Ich habe zwischenzeitlich einen SI-Stem/Steerer, also die Vorbau/Schaft-Kombination. Die ist nach unten nicht mehr offen sondern mit einem Schraubdeckel versehen, der verhindert, dass der Schaft nach oben aus den Brücken rutscht. Daher kann der Adapter nicht mehr im Schaftrohr fixiert werden. Ich habe jetzt in diesen Deckel einfach ein M5-Gewinde geschnitten. Das Schutzblech schraube ich dann einfach mit einer Inbusschraube von unten an. Dauert etwas länger, als das Aufstecken, hat aber den Vorteil, dass man nichts sieht, solange das Schutzblech nicht montiert ist. Geht aber, wie gesagt, nur, wenn man diesen Deckel unten im Schaftrohr hat.


----------



## Danimal (14. September 2009)

* **DATENABSCHNITT**:
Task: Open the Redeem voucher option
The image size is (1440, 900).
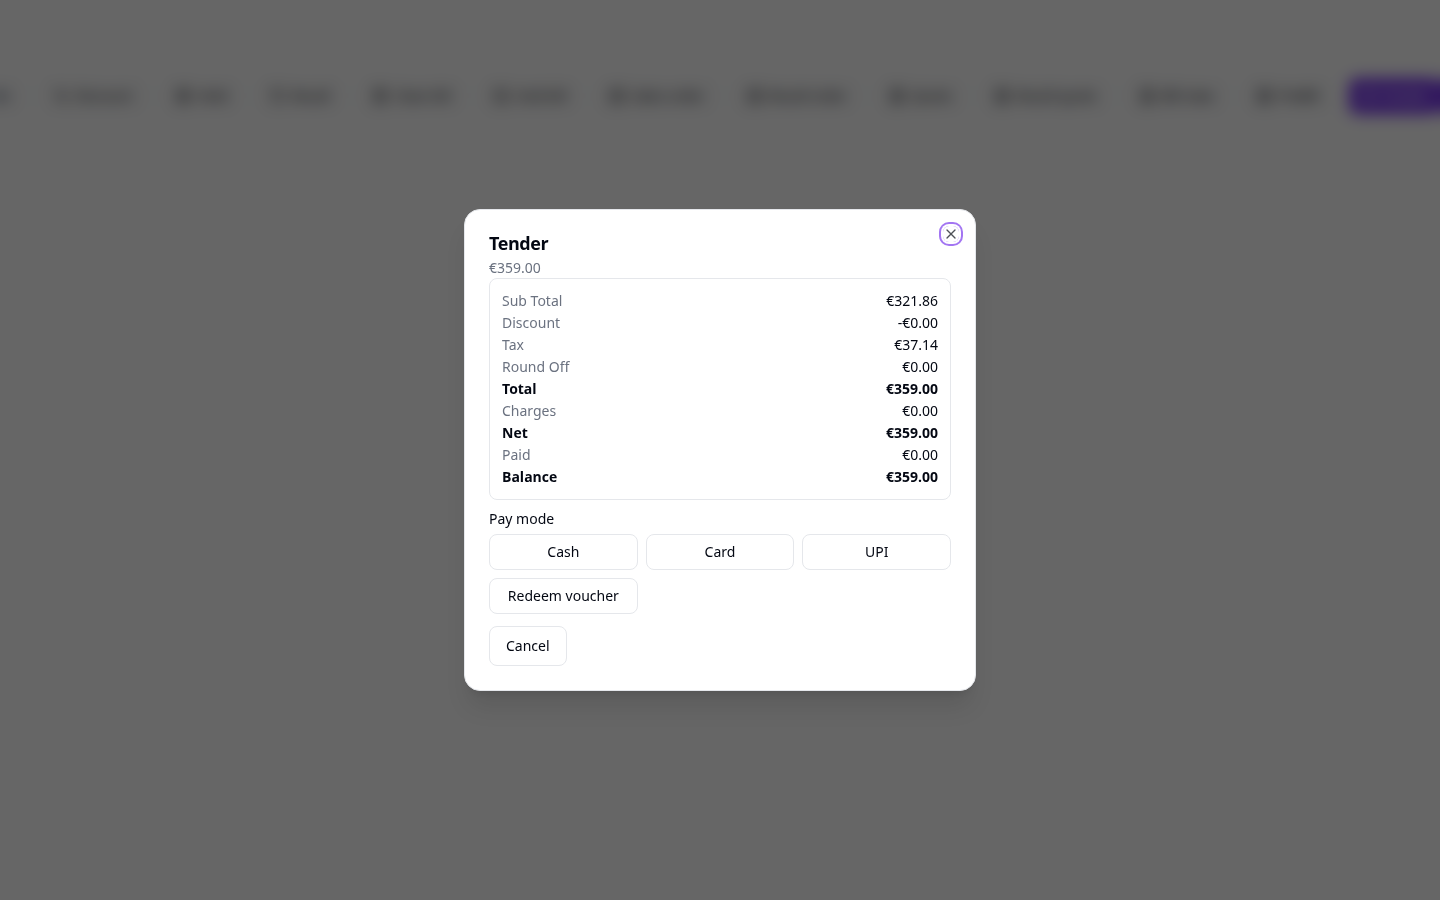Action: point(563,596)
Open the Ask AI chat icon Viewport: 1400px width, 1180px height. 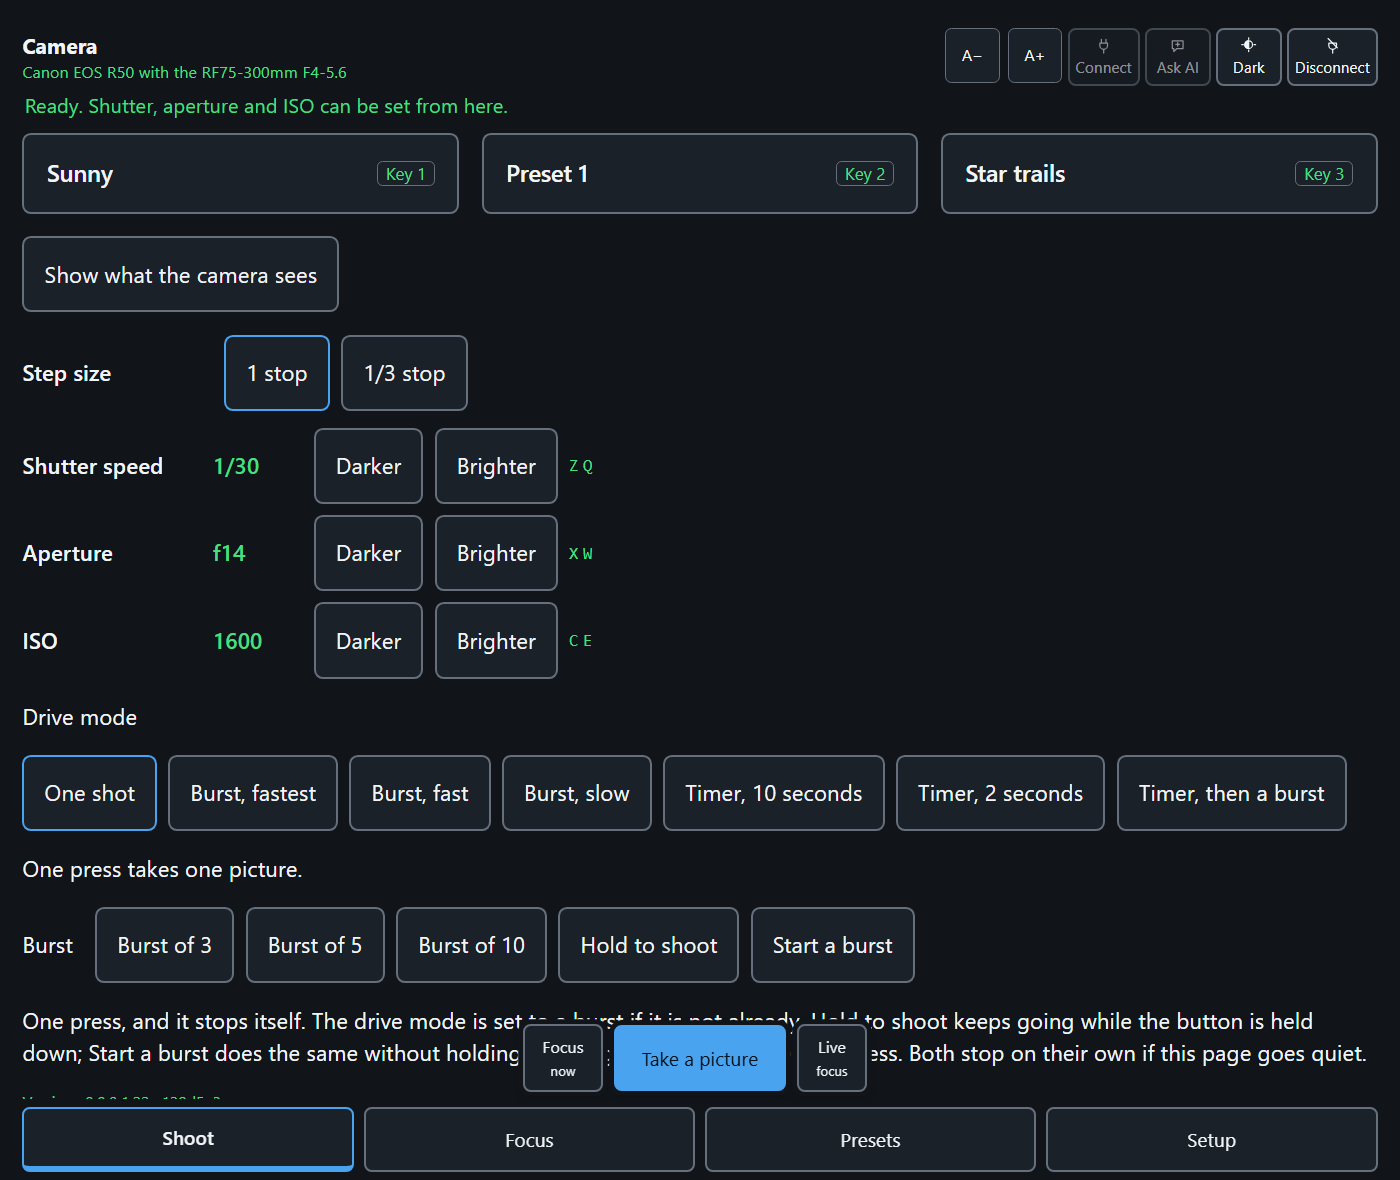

* **AUFGABEN UND ÜBUNGEN**:
(a) Welches Gewinde wurde laut dem Text über die Vorbau/Schaft-Kombination in den Deckel geschnitten?
(b) Gib den Text über die Vorbau/Schaft-Kombination von „Ich habe zwischenzeitlich“ bis „(14. September 2009)“ wortgetreu wieder.
(c) Schreibe den Text über die Vorbau/Schaft-Kombination im Anschluss an seinen letzten Satz weiter.
Die Liste wird für die Bearbeitung nicht benötigt.

* **LÖSUNGEN**:
(a) Ein M5-Gewinde.

(b)
Ich habe zwischenzeitlich einen SI-Stem/Steerer, also die Vorbau/Schaft-Kombination. Die ist nach unten nicht mehr offen sondern mit einem Schraubdeckel versehen, der verhindert, dass der Schaft nach oben aus den Brücken rutscht. Daher kann der Adapter nicht mehr im Schaftrohr fixiert werden. Ich habe jetzt in diesen Deckel einfach ein M5-Gewinde geschnitten. Das Schutzblech schraube ich dann einfach mit einer Inbusschraube von unten an. Dauert etwas länger, als das Aufstecken, hat aber den Vorteil, dass man nichts sieht, solange das Schutzblech nicht montiert ist. Geht aber, wie gesagt, nur, wenn man diesen Deckel unten im Schaftrohr hat.


----------



## Danimal (14. September 2009)

(c)
So, nochmal zum verbauten Dämpfer im 2010er rz140:

Einbaulänge ~19.8cm
Dämpferhub 57mm

Ich habe nur mit einem (ungenauen) Zollstock gemessen und auch nicht geprüft, ob die 57mm tatsächlich voll ausgenutzt werden.

Cheers,
Dan


----------



## nussi174 (15. September 2009)

@danimal
kannst du bei gelegenheit dein rz140 wiegen? c´dale gibt ja keine gewichte bekannt.
danke


----------



## Danimal (15. September 2009)

Jau, das mache ich die Tage mal beim Specialized-Händler an der Kern-Waage, wenn der mich mit dem Bock nicht achtkantig rausschmeisst ;-)

Ich schätze das Gewicht auf 10,7kg, so aus dem Bauch raus...

Cheers,
Dan


----------



## Reese23 (15. September 2009)

Hey Leute,

ich hoffe Ihr könnt mir die Entscheidung etwas erleichtern...

habe aktuell die Auswahl zwischen nem Prophet 2 und nem Rize 4 Lefty. Klar dürfte sein dass das Rize paar Scheine mehr kostet, mir geht es aber mehr um die grundsätzliche Vergleichbarkeit.
Kann man die beiden Bikes den überhaupt mit einander vergleichen? Wo leigen die wesentlichen Konzeptunterschiede?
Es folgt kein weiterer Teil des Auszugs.